━━━━━ Text to read ━━━━━
Re: Why is the performance of 32bit program worse than 64bit program running on the same 64bit system, They are compiled from same source. Which gcc option can fix it?

Vincent Diepeveen <diep@xxxxxxxxx> · Wed, 26 Mar 2014 15:07:33 +0100 (CET)

On Wed, 26 Mar 2014, Florian Weimer wrote:

On 03/25/2014 04:51 PM, Vincent Diepeveen wrote:

a) for example if you use signed 32 bits indexation, for example

int i, array[64];

i = ...;
x = array[i];

this goes very fast in 32 bits processor and 32 bits mode yet a lot
slower in 64 bits mode, as i needs a sign extension to 64 bits.
So the compiler generates 1 additional instruction in 64 bits mode
to sign extend i from 32 bits to 64 bits.

Is this relevant in practice?  I'm asking because it's a missed optimization 
opportunity—negative subscripts lead to undefined behavior here, so the sign 
extension can be omitted.

Yes this is very relevant of course, as it is an instruction.
It all adds up you know. Now i don't know whether some modern processors 
can secretly internal fuse this - as about 99.9% of all C and C++ source 
codes in existance just use 'int' of course.

In the C specification in fact 'int' gets defined as the fastest possible 
datatype.

Well at x64 it is not. It's a lot slower if you use to index it. Factor 2 
slower to be precise, if you use it to index, as it generates another 
instruction.

If i write normal code, i simply use "int" and standardize upon that.

Writing for speed has not been made easier, because "int" still is a 32 
bits datatype whereas we have 64 bits processors nowadays.

Problem would be solved when 'sizeof(int)' suddenly is 8 bytes of course.

That would mean big refactoring of lots of codes though, yet one day we 
will need to go through that proces :)

I tend to remember that back in the days, sizeof(long) at DEC alpha was 8 
bytes already.

Now i'm not suggesting, not even indicating, this would be a wise change.

b) some processors can 'issue' more 32 bits instructions a clock than 64
bits instructions.

Some earlier processors also support more µop optimization in 32 bit mode.

I'm not a big expert on how the decoding and transport phase of processors 
nowadays works - it all has become so very complex.
━━━━━
*What you have to do*
Do these statements agree with the post on 32-bit and 64-bit performance? (a) In 64-bit mode the compiler adds one instruction to sign extend i. (b) On DEC Alpha, sizeof(long) was 4 bytes. (c) The post calls making sizeof(int) 8 bytes a wise change. Answer yes or no for each, and quote the deciding words.
━━━━━ Listed entries ━━━━━
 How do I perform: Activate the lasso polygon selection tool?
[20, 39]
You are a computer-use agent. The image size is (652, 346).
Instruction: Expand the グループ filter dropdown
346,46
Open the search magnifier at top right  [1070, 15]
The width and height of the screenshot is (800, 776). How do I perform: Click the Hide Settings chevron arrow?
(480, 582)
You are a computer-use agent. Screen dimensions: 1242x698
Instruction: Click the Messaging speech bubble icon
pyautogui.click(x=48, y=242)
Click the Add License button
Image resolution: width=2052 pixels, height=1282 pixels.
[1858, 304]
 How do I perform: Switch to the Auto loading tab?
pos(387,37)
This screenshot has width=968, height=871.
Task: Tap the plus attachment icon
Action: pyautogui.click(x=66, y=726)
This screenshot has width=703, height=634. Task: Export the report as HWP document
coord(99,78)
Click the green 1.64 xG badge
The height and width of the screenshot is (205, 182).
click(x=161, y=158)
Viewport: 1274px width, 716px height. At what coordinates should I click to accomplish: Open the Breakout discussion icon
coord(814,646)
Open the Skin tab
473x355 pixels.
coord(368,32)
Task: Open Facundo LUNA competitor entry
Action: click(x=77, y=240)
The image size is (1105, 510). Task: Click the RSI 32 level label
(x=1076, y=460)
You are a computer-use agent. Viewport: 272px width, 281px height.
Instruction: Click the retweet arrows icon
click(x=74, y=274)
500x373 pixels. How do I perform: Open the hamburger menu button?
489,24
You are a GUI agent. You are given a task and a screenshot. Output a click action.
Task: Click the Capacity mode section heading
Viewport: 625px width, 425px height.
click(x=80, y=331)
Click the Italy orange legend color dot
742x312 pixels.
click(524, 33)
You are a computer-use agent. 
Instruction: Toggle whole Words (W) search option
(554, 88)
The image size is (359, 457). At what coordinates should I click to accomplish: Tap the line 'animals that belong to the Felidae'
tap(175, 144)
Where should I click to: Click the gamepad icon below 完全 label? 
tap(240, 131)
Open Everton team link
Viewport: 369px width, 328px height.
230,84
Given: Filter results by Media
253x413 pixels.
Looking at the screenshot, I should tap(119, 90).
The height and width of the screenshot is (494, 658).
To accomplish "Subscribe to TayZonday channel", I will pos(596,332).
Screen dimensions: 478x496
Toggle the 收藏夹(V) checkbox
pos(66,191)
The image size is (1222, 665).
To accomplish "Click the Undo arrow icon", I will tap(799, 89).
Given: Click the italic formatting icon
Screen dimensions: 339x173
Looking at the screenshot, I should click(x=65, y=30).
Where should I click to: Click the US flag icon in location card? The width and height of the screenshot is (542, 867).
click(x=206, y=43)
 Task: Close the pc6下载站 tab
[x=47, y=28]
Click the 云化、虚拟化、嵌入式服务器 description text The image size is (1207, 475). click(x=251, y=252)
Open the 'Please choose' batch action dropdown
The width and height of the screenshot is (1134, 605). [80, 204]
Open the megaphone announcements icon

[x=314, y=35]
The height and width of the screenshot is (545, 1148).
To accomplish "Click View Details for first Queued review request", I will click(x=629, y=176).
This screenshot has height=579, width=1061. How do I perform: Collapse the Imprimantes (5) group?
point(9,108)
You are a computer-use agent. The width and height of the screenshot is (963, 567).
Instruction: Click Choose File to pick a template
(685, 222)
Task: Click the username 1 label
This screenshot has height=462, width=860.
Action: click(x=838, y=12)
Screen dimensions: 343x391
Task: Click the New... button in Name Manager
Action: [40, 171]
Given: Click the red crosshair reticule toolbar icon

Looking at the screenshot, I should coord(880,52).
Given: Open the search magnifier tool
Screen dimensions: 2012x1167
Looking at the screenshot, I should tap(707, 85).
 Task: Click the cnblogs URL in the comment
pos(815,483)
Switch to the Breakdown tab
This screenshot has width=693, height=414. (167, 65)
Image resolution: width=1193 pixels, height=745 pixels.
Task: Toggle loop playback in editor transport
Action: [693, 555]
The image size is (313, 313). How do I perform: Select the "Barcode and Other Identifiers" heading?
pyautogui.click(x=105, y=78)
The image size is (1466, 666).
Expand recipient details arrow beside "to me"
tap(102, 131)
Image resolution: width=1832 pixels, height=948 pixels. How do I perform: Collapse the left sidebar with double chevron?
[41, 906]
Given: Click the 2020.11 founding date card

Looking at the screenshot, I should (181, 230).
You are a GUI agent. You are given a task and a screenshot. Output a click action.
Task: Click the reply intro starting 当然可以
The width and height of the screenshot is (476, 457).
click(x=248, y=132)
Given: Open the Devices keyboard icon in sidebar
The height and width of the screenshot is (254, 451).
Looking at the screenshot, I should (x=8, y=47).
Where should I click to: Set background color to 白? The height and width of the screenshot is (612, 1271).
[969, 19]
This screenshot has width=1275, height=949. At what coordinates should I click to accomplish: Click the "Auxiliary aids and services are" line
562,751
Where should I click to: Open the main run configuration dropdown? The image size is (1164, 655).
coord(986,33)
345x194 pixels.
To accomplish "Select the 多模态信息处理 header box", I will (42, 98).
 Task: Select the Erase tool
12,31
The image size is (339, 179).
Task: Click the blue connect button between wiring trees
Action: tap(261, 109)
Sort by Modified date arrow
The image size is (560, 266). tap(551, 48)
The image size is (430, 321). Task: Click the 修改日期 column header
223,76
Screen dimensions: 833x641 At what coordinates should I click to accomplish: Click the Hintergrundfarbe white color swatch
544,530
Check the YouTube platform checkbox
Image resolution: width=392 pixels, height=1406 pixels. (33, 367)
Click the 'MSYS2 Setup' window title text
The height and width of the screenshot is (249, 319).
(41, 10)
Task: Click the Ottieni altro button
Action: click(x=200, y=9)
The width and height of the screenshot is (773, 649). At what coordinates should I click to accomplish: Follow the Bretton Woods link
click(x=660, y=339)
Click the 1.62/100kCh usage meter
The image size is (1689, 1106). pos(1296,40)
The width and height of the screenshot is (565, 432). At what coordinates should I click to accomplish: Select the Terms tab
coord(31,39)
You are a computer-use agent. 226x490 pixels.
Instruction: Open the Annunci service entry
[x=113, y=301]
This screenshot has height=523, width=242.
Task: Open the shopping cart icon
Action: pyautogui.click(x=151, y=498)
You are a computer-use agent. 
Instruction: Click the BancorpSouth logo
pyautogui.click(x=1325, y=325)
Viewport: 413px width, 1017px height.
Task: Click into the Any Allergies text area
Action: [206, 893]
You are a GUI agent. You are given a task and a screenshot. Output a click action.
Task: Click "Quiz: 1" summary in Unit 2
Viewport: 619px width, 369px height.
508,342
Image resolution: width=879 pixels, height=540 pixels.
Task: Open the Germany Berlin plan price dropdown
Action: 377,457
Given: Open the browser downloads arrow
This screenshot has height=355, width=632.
━━━━━
*The answer*
(a) Yes: "So the compiler generates 1 additional instruction in 64 bits mode to sign extend i from 32 bits to 64 bits."
(b) No: "sizeof(long) at DEC alpha was 8 bytes already."
(c) No: "Now i'm not suggesting, not even indicating, this would be a wise change."